Tempo runs should be done at the pace you can run for approximately 1 hour. For most of us, this will be somewhere between our 10k pace and our 10 mile pace. This is hard running, but it should be smooth and controlled. Many of the tempo workouts in this plan will say 4 x 1 mile. A workout like that may go as follows: - 2 mile warm up - Repeat 4 times: o Run 1 mile at tempo pace o Jog for 2 minutes - Cool down 1 mile or to desired mileage These workouts can be run as 4 straight miles of tempo, which will usually result in a slightly slower pace.
If you can’t sustain the pace for the whole workout, start slower next time.



Speed work trains our body to improve oxygen utilization. These repeats are done at our 5k race pace and should feel difficult by the end. Ensure you’re fully warmed up before starting them, and plan for recovery jogs of anywhere from 50 to 90 percent of the time it takes you to run the interval. For example, a 28:00 5k runner would go through 800m in about 4 minutes and 30 seconds. The recovery sections should be 2:15 to 4:00. Their workout could look like this: - 2 mile warmup - Repeat 5 times: o Run 800m at 5k pace (or run hard for 4:30) o Recover jog for 3:00 - Cool down 1 mile or to desired mileage For the early speed work in this plan, just follow a minute of hard running with a minute of easy running and repeat as indicated.

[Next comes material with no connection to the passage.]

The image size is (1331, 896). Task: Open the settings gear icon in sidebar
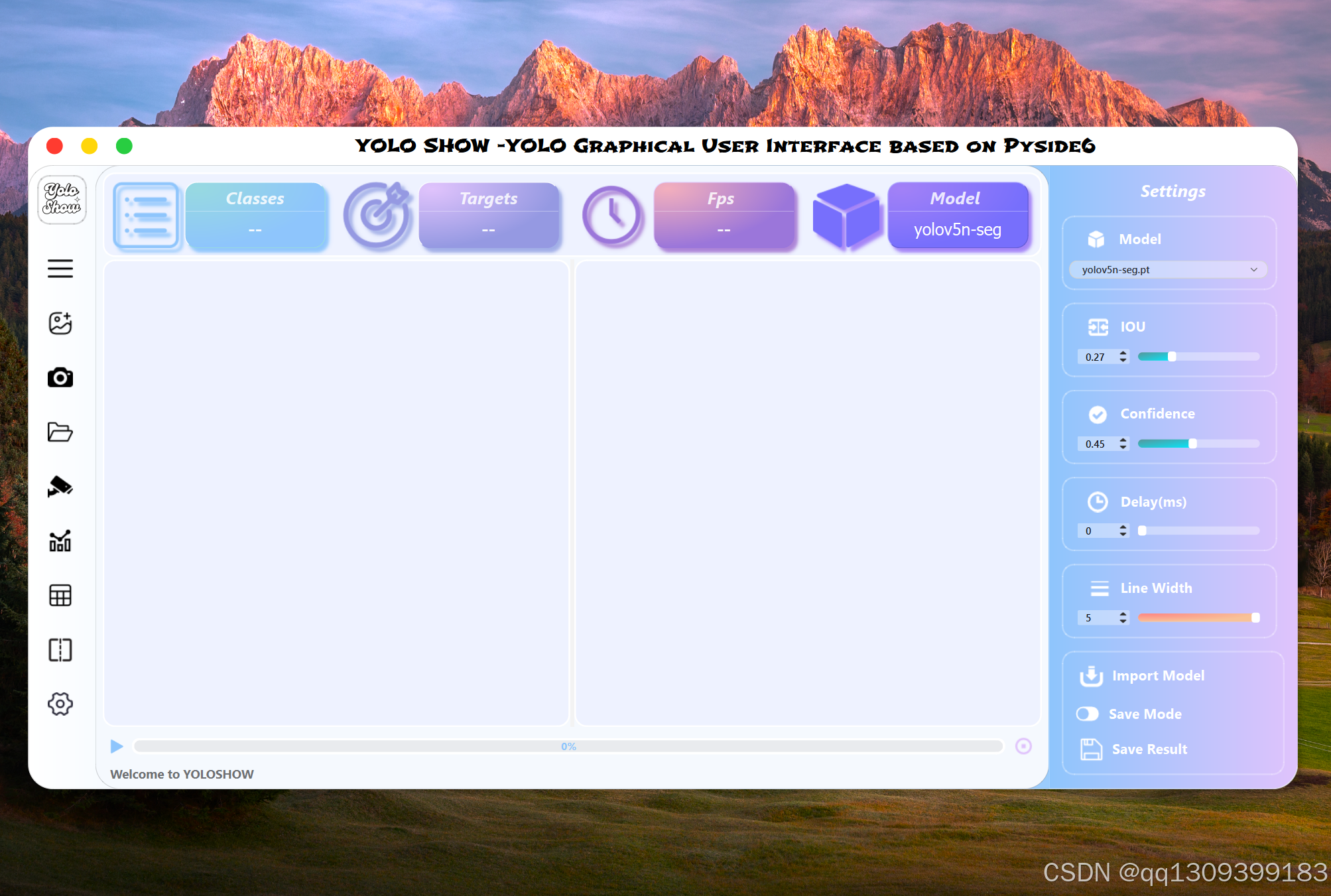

Strides train our body to run with good form, improve our turnover, and allow us to run at a high speed without taxing our aerobic system. These should be done towards the end of an easy run and last no more than 20-30 seconds with full recovery after. A great way to run strides is on the track – run the straightaway hard but controlled, focusing on arm swing, knee lift, good turnover, etc. Afterwards, jog the rest of the track nice and easy.

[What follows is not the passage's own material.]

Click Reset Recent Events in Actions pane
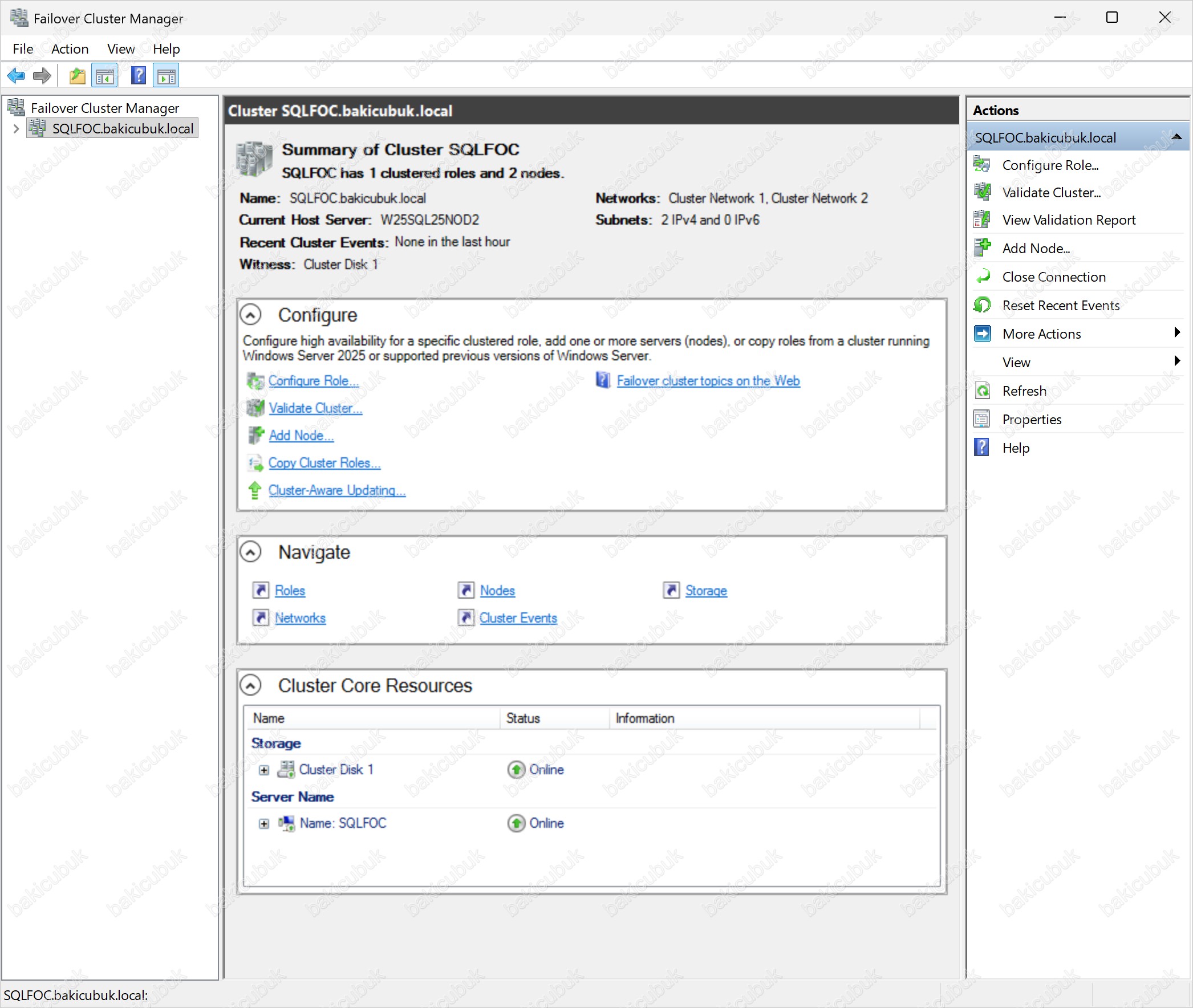click(x=1060, y=305)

Changing the plan to meet your schedule

We’ve tried to have this plan suit KARC’s schedule – track on Tuesdays, long runs on Saturdays.  If this doesn’t work for you, move the runs around to suit.  However, please ensure you watch out for too much training load over a number of days.  The rest days here are interspersed to allow you to recover and avoid injury and burnout.  Chaining 3 or 4 days of hard running together is counter productive.

Training races

The plan includes the following local races:

  • Back 2 School 5k on Monday September 4 – use this to dial in your training paces
  • Houston Half on Sunday October 29
  • HMSA 25K on November 19
  • Turkey Dash on Thursday November 24

These races are a great chance to check in on your fitness, get some practice, and have some fun. 

Some final thoughts

  • Maybe you have a coach who says that running tempo intervals isn’t as effective as long tempos, or that you don’t need to run 20 milers to do well in the marathon. If you have a coach, listen to your coach!  These plans are designed to give a path to marathon improvement and are good for most runners, most of the time.  If you have invested in personal coaching, stay the course.  These plans are meant to serve as a resource for our club and may not be perfect for you.
  • Read Pfitzinger’s Advanced Marathoning. It’s a wealth of information and discussion from someone who not only won the Olympic Trials and represented the US twice, but also trained several athletes over the years.  His notes on hydration, nutrition, injury prevention, and racing strategies are great material for anyone who wants to run the ultimate race distance.